--- Start Selected extract ---

We have no snow, nor any expectations of sleigh bells, or even chestnuts roasting on an open fire. Yet, our simple tree is trimmed, the stockings are hung by the fireplace with care (we can’t claim a proper chimney), and a profusion of electric lights have been strung around the house, both inside and out. In short, and to borrow the famous phrase, “It’s beginning to look a lot like Christmas!”
The time of giving is upon us, and Wife takes her giving very seriously. As all her gifts are purchased and tucked safely away, she turned her eye to help our children make their presents. Let the crafts begin!
At one point, Wife went where I would dare not, the paint and brushes came out. Child-safe paint though it was, it just goes to prove her bravery and devotion to the Christmas spirit. As the art supplies came out, the children flocked around her like chicks around a hen. Even #8, though he is only one year-old, rushed the table so not to be left out.

--- End Selected extract ---

#### What to work on:
(a) Quote the Christmas post word for word, beginning at the words "The time of" and stopping after the words "the crafts begin!".
(b) Summarize the Christmas post in two sentences.
(c) Proceed with the Christmas post from the point where it stops.
The material that follows has no connection to the Christmas post.

--- Start Excerpted data ---

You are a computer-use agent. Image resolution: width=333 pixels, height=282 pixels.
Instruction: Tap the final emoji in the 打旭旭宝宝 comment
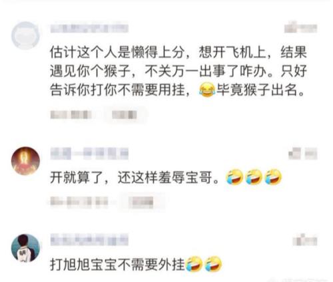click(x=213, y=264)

--- End Excerpted data ---
--- Start Excerpted data ---

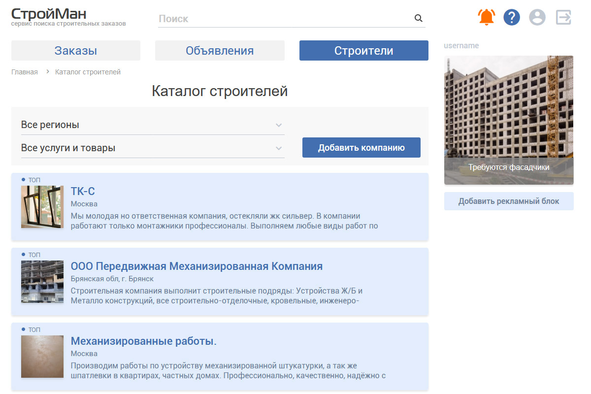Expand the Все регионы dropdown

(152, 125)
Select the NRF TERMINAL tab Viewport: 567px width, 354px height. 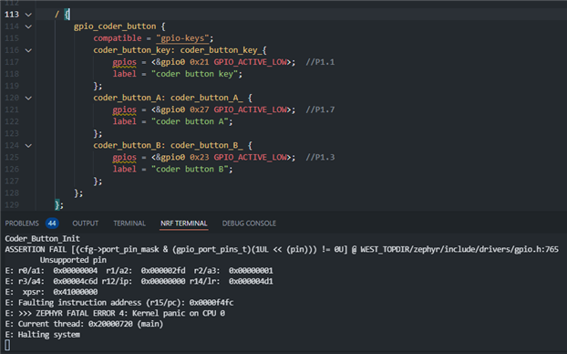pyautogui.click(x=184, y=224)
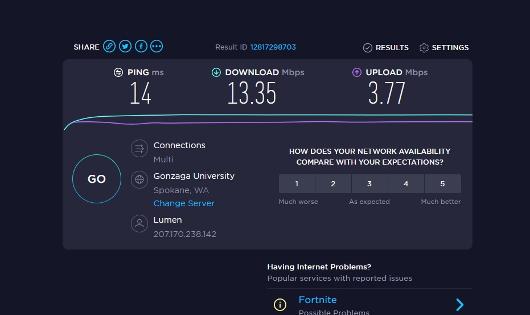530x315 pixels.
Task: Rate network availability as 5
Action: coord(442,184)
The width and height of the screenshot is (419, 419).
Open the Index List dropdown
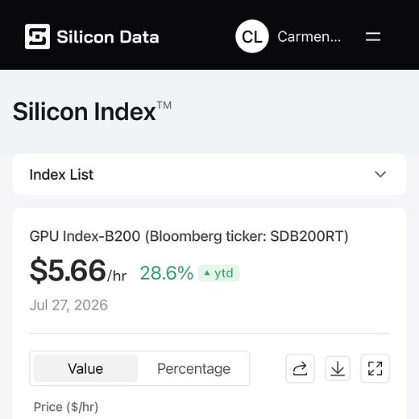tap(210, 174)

--- End Excerpted data ---

#### Responses per task:
(a)
The time of giving is upon us, and Wife takes her giving very seriously. As all her gifts are purchased and tucked safely away, she turned her eye to help our children make their presents. Let the crafts begin!

(b) The household expects no snow, but the tree is trimmed, the stockings are hung by the fireplace, and electric lights are strung both inside and outside the house. With her own gifts already bought and put away, Wife helps the children make their presents and even brings out child-safe paint, and all the children crowd around her, including one-year-old #8.

(c)
Wife laid down the news paper on the table and began the shifts. In twos and threes she set them at the table, teaching patience to those who waited. She then furthered her instructions of patience by only allowing one color of paint to a child at a time. If #1 wanted green, she could not use blue until she had finished with the green and her brush was washed. While at the same time, if #4 wanted the green, she would have to wait for #1 to finish with it. So like a little factory of “paint-by-the-numbers”, the children steadily cycled through.
The girls pained without incident. So there is no point in relating that to you.
The boys’ performance was fair. #5 could manage pretty well on his own, as long as he didn’t get too excited. Reaching across the table, he would completely ignoring whatever was between himself and the object of his desire. #6 and #7 were each given a brush, but only after Wife had dipped them herself. And #8 was set on Wife’s lap so she could control his painting, and more importantly, what he painted.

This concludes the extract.